La privacidad es un robo
“La propiedad es un robo”, escribió Joseph Proudhon. Pero en la era de la información, ¿es la privacidad un robo? Que lo es conforma uno de los lemas centrales de El Círculo, una enorme empresa que aglutina a otras del tipo Google, WhatsApp, Facebook, Twitter, Amazon y muchos servicios más con más de 1.000 millones de usuarios, y creciendo, cuyos empleados forman una enorme secta aspirante a ser universal. Y con una novedad crucial: el fin del anonimato. Aquí todo se hace con la propia identidad, nada de seudónimos, pues “los secretos son mentiras” y “todo lo que ocurre debe saberse”.
The Circle (Penguin, 2013) es una novela de Dave Eggers que está dando mucho de qué hablar en Estados Unidos. No por una cualidad literaria relativa, sino porque plantea una distopía preocupante y no tan imposible ni lejana. Esta vez no es el Gobierno, el Estado, el que vigila, como ocurriera en 1984 de George Orwell, o ahora con la NSA, y los diversos servicios de inteligencia, pues todos se dedican a esto aunque con menos medios que la National Security Agency. El Círculo es una empresa privada, que sigue sacando sus mayores ingresos de la publicidad en sus servicios.
Ya no se debe esconder nada. Uno de los últimos desarrollos del enorme conglomerado son unas nuevas minicámaras de alta calidad fácilmente instalables y transportables que se diseminan por el mundo entero para hacerlo “transparente”. Pues de eso se trata, de que todo el mundo sea transparente todo el tiempo. Y los primeros que se “hacen transparentes” son políticos que empiezan a emitir su vida en directo 24/24, renunciando a conversaciones o reuniones ocultas. El que no lo hace, se hunde. La única excepción son los momentos íntimos en el cuarto de baño –que se convierten en esenciales para conversaciones privadas–. El último paso consiste en obligar a todo el mundo a abrirse una cuenta en El Círculo para registrarse como votante y votar constantemente.

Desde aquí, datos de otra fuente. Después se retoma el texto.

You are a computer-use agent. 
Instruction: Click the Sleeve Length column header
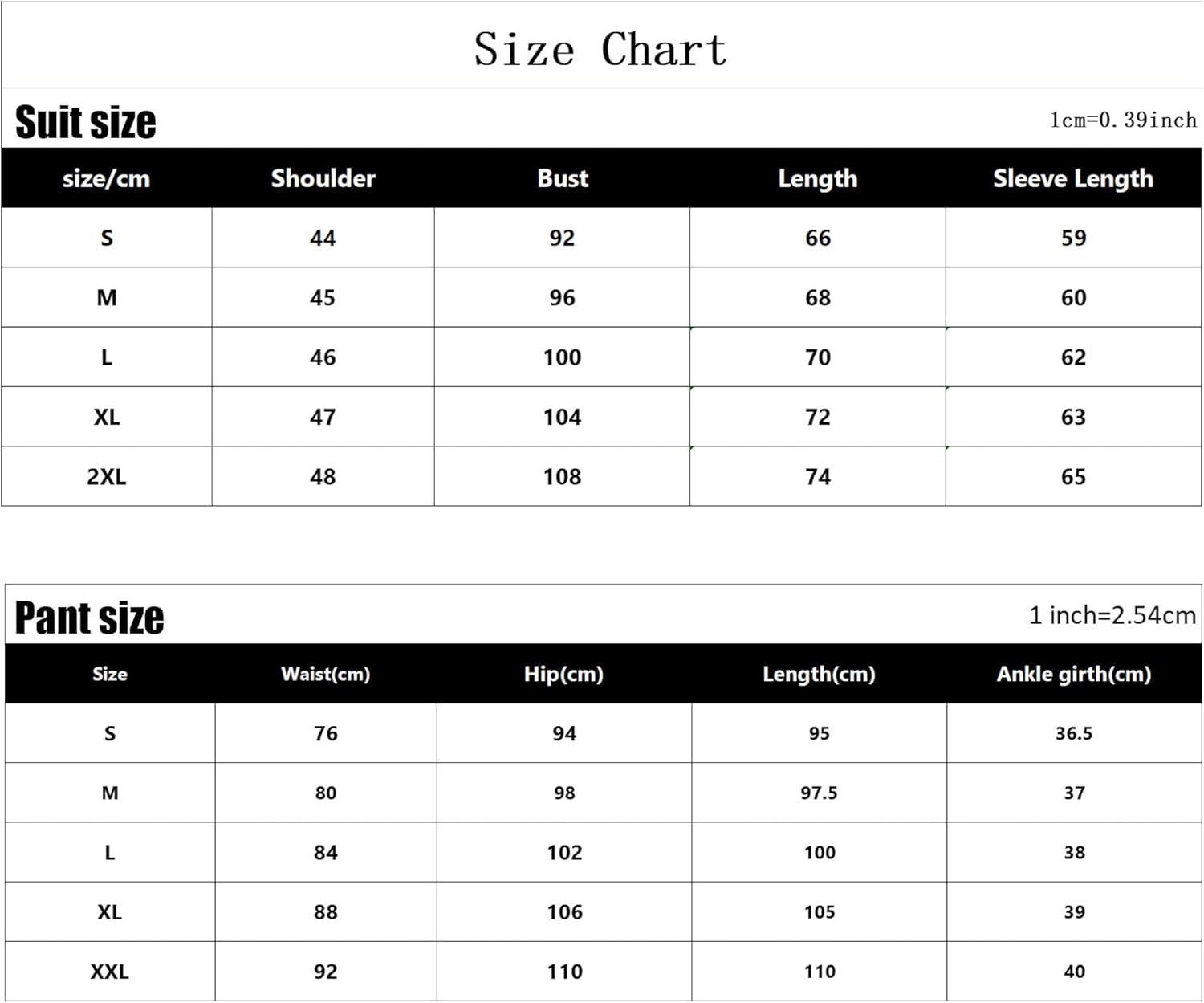point(1073,178)
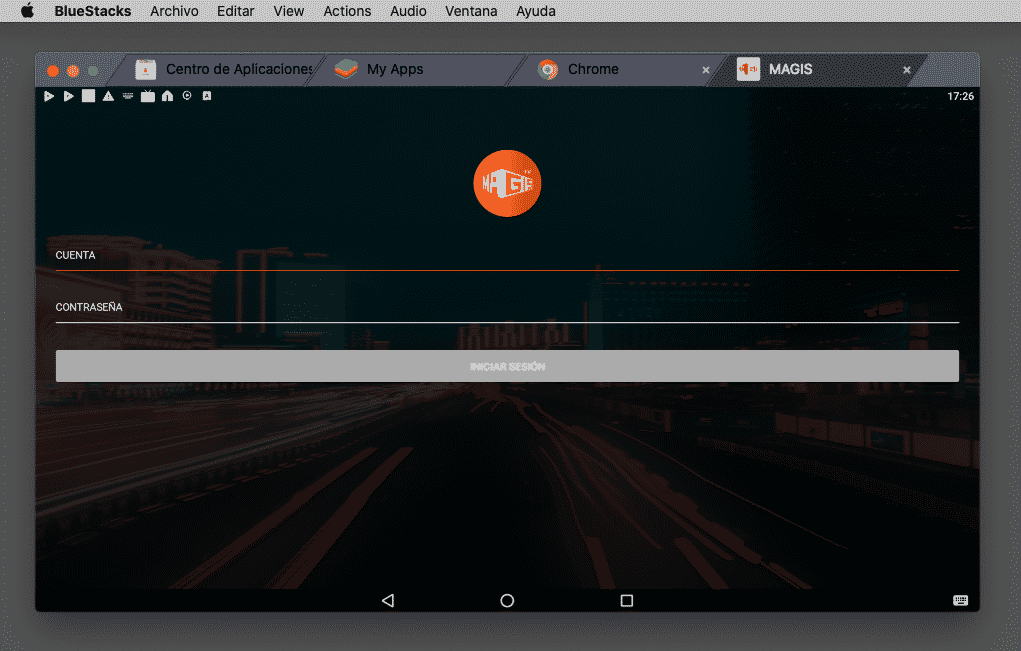Switch to the Chrome tab
This screenshot has width=1021, height=651.
tap(593, 70)
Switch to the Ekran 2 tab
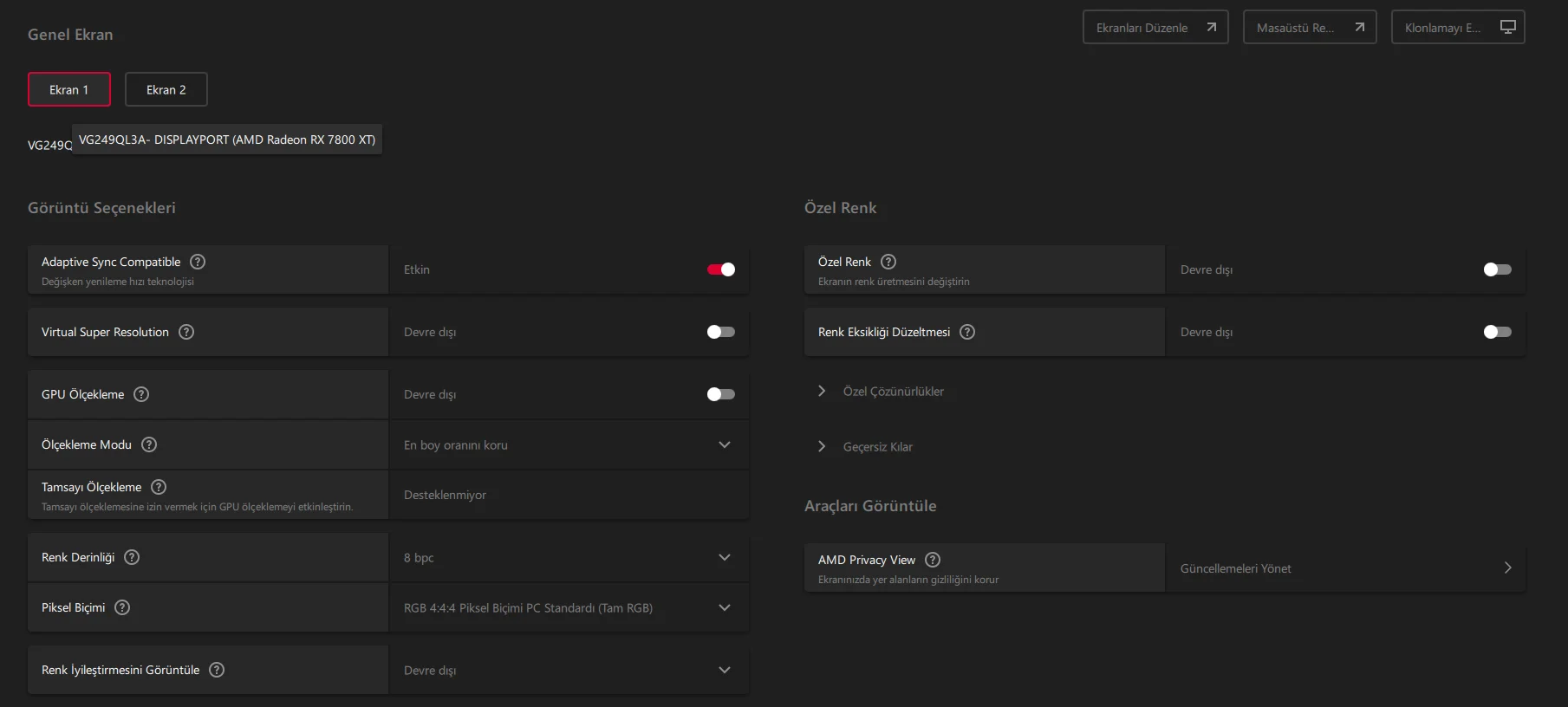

No desvelaremos la trama. Pero hacia el final se plantea, por algún resistente, una Declaración de Derechos en la Era Digital, uno de cuyos principales elementos es el derecho al anonimato, el derecho a desaparecer.
Es una nueva forma de pesadilla totalitaria, y hacia ella avanzamos. El anonimato se va alejando, con las tabletas, con la interconexión de nuestras redes sociales, con nuestros móviles, y con la vigilancia. Cada vez estamos más vigilados, por empresas privadas y por Estados. Y el poco anonimato que queda nos lo roban la NSA y otros.
Los que vigilan saben que los seres humanos somos muchos –7.190 millones–, pero somos finitos, discretos. Las máquinas, los programas, nos pueden contar y seguir y buscar uno por uno. Esta es la base de la lucha moderna contra el terrorismo: uno a uno. Es decir, todos.
En cuanto a los Estados, de quién es la culpa de lo que está ocurriendo: ¿del Estado que espía o del que se deja espiar? Ya lo ha dicho Obama: “Que se pueda hacer algo no significa que se tenga que hacer”. Pero lo hacen. La tentación del martillo ante el clavo es casi irrefrenable para un servicio como la NSA, o cualquier servicio de inteligencia, como se está demostrando. Con la paradoja de que desde Occidente es más fácil espiar a los ciudadanos occidentales, en una sociedad más abierta, que a los chinos o rusos.
Ya no se trata solo de lo que no hay que hacer entre Gobiernos amigos y aliados (aunque aún competidores en muchos terrenos), sino de exigir a cada Gobierno que proteja de depredadores extranjeros y propios el derecho a la intimidad y a la confidencialidad de la información de cada ciudadano. Para empezar porque, como señala Alan Rusbridger, el director de The Guardian, diario que empezó a publicar las filtraciones de Snowden, “la tecnología que tanto excita a los espías [que les otorga un ojo que todo lo ve sobre miles de millones de vidas] es también una tecnología que es virtualmente imposible de controlar o contener”. Con Snowden, se les ha vuelto en contra.
Aunque aquí no hablamos solo de Gobiernos, sino también de empresas privadas, que tanto colaboran en robarnos la privacidad. Si bien, por comodidad, los usuarios, ya no ciudadanos, contribuimos mucho a ello. No hay monopolio legítimo del espionaje, por parafrasear a Max Weber. Y como para mostrar su poder, Google, Facebook y otros gigantes de EE UU –a los que, pese a su colaboración, la NSA les roba mucha información– han logrado una victoria importante frente a los esfuerzos de la UE por restringir el compartir datos de consumidores, al convencer a Merkel y a otros de aplazar al menos un año la introducción de nuevas y más restrictivas reglas para proteger la privacidad. El círculo se está cerrando.